EXERCISE PROMPT -
Write out the data again exactly, skipping every picture.

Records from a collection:

____

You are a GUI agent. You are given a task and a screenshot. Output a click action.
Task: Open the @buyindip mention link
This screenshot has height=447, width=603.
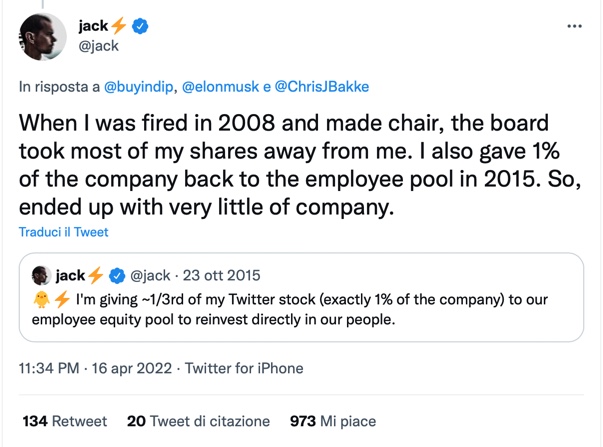tap(139, 88)
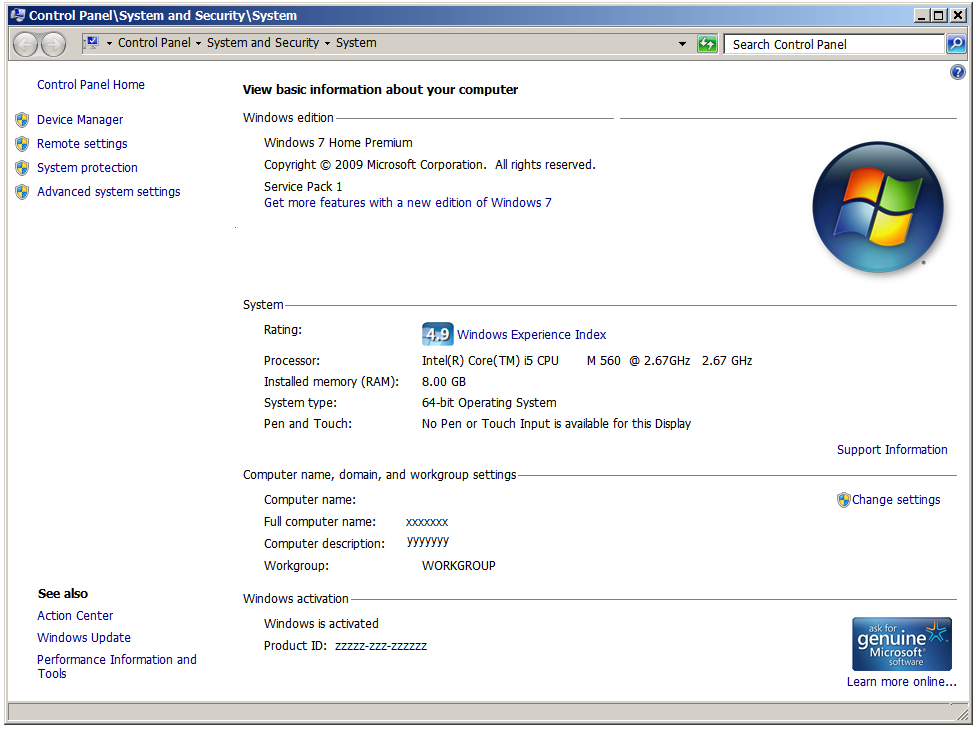Expand the dropdown arrow after System and Security

[327, 44]
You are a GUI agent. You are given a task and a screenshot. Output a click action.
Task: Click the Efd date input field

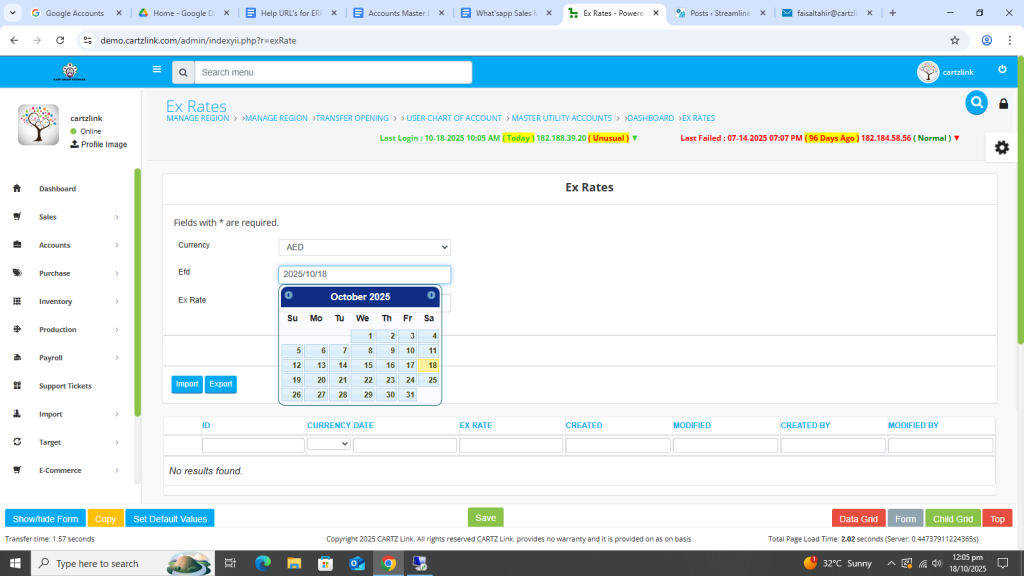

____

YOUR SOLUTION -
You are a GUI agent. You are given a task and a screenshot. Output a click action.
Task: Open the @buyindip mention link
This screenshot has height=447, width=603.
tap(139, 88)
Expand the dropdown arrow after System and Security

[327, 44]
You are a GUI agent. You are given a task and a screenshot. Output a click action.
Task: Click the Efd date input field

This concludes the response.